EXERCISE DIRECTIONS
Reproduce the listing below line for line, with no changes.

MATERIAL TO PROCESS
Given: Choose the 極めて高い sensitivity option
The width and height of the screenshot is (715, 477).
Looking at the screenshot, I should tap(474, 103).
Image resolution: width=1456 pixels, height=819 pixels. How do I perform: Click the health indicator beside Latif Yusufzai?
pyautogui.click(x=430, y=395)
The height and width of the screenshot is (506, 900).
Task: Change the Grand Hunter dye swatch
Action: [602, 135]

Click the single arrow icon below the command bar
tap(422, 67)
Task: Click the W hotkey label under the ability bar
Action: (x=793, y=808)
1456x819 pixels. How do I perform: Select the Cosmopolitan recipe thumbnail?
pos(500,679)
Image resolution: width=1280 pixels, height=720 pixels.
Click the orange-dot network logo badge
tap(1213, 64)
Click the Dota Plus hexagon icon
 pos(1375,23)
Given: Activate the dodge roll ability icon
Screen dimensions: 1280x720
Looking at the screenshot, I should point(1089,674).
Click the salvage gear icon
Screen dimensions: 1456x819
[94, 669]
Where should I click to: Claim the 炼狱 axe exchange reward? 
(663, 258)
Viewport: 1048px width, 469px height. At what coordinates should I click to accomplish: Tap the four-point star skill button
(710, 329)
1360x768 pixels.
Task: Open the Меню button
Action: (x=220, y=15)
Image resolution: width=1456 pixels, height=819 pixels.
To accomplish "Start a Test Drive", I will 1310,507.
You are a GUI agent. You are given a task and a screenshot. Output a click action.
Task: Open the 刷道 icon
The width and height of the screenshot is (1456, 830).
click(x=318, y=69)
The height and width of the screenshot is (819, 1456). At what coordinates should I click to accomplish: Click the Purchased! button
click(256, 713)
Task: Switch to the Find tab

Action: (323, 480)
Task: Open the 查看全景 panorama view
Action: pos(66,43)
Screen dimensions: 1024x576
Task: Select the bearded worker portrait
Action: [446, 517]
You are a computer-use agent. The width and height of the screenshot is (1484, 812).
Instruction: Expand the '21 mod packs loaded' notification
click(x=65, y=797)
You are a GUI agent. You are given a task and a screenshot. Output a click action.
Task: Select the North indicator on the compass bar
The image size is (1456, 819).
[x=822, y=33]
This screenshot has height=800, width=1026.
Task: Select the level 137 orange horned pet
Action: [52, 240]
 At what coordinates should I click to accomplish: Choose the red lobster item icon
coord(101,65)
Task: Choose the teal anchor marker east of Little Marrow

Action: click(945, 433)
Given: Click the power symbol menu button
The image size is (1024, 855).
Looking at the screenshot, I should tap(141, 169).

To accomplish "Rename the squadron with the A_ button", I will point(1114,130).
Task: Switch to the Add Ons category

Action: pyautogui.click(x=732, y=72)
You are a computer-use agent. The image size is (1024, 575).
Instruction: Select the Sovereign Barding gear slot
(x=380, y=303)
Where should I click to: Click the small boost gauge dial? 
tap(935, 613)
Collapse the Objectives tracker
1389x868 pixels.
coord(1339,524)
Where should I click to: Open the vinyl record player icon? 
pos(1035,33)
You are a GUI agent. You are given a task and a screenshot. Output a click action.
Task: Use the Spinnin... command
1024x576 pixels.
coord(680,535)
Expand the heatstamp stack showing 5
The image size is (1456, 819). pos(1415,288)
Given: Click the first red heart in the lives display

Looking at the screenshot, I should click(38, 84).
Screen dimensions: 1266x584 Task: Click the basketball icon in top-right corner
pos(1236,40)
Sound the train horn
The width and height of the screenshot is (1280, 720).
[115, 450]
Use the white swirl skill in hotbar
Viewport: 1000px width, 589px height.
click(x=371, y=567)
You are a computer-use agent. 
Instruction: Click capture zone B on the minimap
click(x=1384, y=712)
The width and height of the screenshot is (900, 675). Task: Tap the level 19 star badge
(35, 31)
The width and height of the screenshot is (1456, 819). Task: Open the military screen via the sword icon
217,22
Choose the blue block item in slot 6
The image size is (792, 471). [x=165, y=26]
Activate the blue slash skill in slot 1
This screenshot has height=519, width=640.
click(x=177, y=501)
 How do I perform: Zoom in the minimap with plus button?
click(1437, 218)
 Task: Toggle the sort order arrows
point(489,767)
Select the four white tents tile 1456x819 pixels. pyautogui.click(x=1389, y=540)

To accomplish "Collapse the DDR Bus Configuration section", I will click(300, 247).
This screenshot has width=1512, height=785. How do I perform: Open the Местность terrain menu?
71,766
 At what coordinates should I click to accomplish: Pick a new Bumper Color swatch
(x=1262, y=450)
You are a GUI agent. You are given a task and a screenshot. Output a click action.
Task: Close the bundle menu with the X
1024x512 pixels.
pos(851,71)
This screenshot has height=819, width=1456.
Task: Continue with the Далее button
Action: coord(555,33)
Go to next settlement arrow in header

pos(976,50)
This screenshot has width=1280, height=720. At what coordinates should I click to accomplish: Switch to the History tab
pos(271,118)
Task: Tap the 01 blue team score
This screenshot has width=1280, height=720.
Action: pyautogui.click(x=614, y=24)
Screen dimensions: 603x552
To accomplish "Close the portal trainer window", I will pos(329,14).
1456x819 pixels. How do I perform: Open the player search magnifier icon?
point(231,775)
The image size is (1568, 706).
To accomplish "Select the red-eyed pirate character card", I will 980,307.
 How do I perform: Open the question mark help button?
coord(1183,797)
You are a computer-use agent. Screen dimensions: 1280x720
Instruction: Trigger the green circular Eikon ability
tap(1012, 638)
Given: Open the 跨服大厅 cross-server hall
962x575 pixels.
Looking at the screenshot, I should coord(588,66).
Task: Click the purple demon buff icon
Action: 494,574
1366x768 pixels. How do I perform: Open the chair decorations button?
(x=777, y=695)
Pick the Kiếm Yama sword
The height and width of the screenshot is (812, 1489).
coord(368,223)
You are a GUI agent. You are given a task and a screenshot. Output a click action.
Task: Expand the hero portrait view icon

SOLUTION TO THE EXERCISE
Given: Choose the 極めて高い sensitivity option
The width and height of the screenshot is (715, 477).
Looking at the screenshot, I should tap(474, 103).
Image resolution: width=1456 pixels, height=819 pixels. How do I perform: Click the health indicator beside Latif Yusufzai?
pyautogui.click(x=430, y=395)
The height and width of the screenshot is (506, 900).
Task: Change the Grand Hunter dye swatch
Action: [602, 135]

Click the single arrow icon below the command bar
tap(422, 67)
Task: Click the W hotkey label under the ability bar
Action: (x=793, y=808)
1456x819 pixels. How do I perform: Select the Cosmopolitan recipe thumbnail?
pos(500,679)
Image resolution: width=1280 pixels, height=720 pixels.
Click the orange-dot network logo badge
tap(1213, 64)
Click the Dota Plus hexagon icon
 pos(1375,23)
Given: Activate the dodge roll ability icon
Screen dimensions: 1280x720
Looking at the screenshot, I should point(1089,674).
Click the salvage gear icon
Screen dimensions: 1456x819
[94, 669]
Where should I click to: Claim the 炼狱 axe exchange reward? 
(663, 258)
Viewport: 1048px width, 469px height. At what coordinates should I click to accomplish: Tap the four-point star skill button
(710, 329)
1360x768 pixels.
Task: Open the Меню button
Action: (x=220, y=15)
Image resolution: width=1456 pixels, height=819 pixels.
To accomplish "Start a Test Drive", I will 1310,507.
You are a GUI agent. You are given a task and a screenshot. Output a click action.
Task: Open the 刷道 icon
The width and height of the screenshot is (1456, 830).
click(x=318, y=69)
The height and width of the screenshot is (819, 1456). At what coordinates should I click to accomplish: Click the Purchased! button
click(256, 713)
Task: Switch to the Find tab

Action: (323, 480)
Task: Open the 查看全景 panorama view
Action: pos(66,43)
Screen dimensions: 1024x576
Task: Select the bearded worker portrait
Action: [446, 517]
You are a computer-use agent. The width and height of the screenshot is (1484, 812).
Instruction: Expand the '21 mod packs loaded' notification
click(x=65, y=797)
You are a GUI agent. You are given a task and a screenshot. Output a click action.
Task: Select the North indicator on the compass bar
The image size is (1456, 819).
[x=822, y=33]
This screenshot has height=800, width=1026.
Task: Select the level 137 orange horned pet
Action: [52, 240]
 At what coordinates should I click to accomplish: Choose the red lobster item icon
coord(101,65)
Task: Choose the teal anchor marker east of Little Marrow

Action: click(945, 433)
Given: Click the power symbol menu button
The image size is (1024, 855).
Looking at the screenshot, I should tap(141, 169).

To accomplish "Rename the squadron with the A_ button", I will point(1114,130).
Task: Switch to the Add Ons category

Action: pyautogui.click(x=732, y=72)
You are a computer-use agent. The image size is (1024, 575).
Instruction: Select the Sovereign Barding gear slot
(x=380, y=303)
Where should I click to: Click the small boost gauge dial? 
tap(935, 613)
Collapse the Objectives tracker
1389x868 pixels.
coord(1339,524)
Where should I click to: Open the vinyl record player icon? 
pos(1035,33)
You are a GUI agent. You are given a task and a screenshot. Output a click action.
Task: Use the Spinnin... command
1024x576 pixels.
coord(680,535)
Expand the heatstamp stack showing 5
The image size is (1456, 819). pos(1415,288)
Given: Click the first red heart in the lives display

Looking at the screenshot, I should click(38, 84).
Screen dimensions: 1266x584 Task: Click the basketball icon in top-right corner
pos(1236,40)
Sound the train horn
The width and height of the screenshot is (1280, 720).
[115, 450]
Use the white swirl skill in hotbar
Viewport: 1000px width, 589px height.
click(x=371, y=567)
You are a computer-use agent. 
Instruction: Click capture zone B on the minimap
click(x=1384, y=712)
The width and height of the screenshot is (900, 675). Task: Tap the level 19 star badge
(35, 31)
The width and height of the screenshot is (1456, 819). Task: Open the military screen via the sword icon
217,22
Choose the blue block item in slot 6
The image size is (792, 471). [x=165, y=26]
Activate the blue slash skill in slot 1
This screenshot has height=519, width=640.
click(x=177, y=501)
 How do I perform: Zoom in the minimap with plus button?
click(1437, 218)
 Task: Toggle the sort order arrows
point(489,767)
Select the four white tents tile 1456x819 pixels. pyautogui.click(x=1389, y=540)

To accomplish "Collapse the DDR Bus Configuration section", I will click(300, 247).
This screenshot has width=1512, height=785. How do I perform: Open the Местность terrain menu?
71,766
 At what coordinates should I click to accomplish: Pick a new Bumper Color swatch
(x=1262, y=450)
You are a GUI agent. You are given a task and a screenshot. Output a click action.
Task: Close the bundle menu with the X
1024x512 pixels.
pos(851,71)
This screenshot has height=819, width=1456.
Task: Continue with the Далее button
Action: coord(555,33)
Go to next settlement arrow in header

pos(976,50)
This screenshot has width=1280, height=720. At what coordinates should I click to accomplish: Switch to the History tab
pos(271,118)
Task: Tap the 01 blue team score
This screenshot has width=1280, height=720.
Action: pyautogui.click(x=614, y=24)
Screen dimensions: 603x552
To accomplish "Close the portal trainer window", I will pos(329,14).
1456x819 pixels. How do I perform: Open the player search magnifier icon?
point(231,775)
The image size is (1568, 706).
To accomplish "Select the red-eyed pirate character card", I will 980,307.
 How do I perform: Open the question mark help button?
coord(1183,797)
You are a computer-use agent. Screen dimensions: 1280x720
Instruction: Trigger the green circular Eikon ability
tap(1012, 638)
Given: Open the 跨服大厅 cross-server hall
962x575 pixels.
Looking at the screenshot, I should coord(588,66).
Task: Click the purple demon buff icon
Action: 494,574
1366x768 pixels. How do I perform: Open the chair decorations button?
(x=777, y=695)
Pick the Kiếm Yama sword
The height and width of the screenshot is (812, 1489).
coord(368,223)
You are a GUI agent. You are given a task and a screenshot. Output a click action.
Task: Expand the hero portrait view icon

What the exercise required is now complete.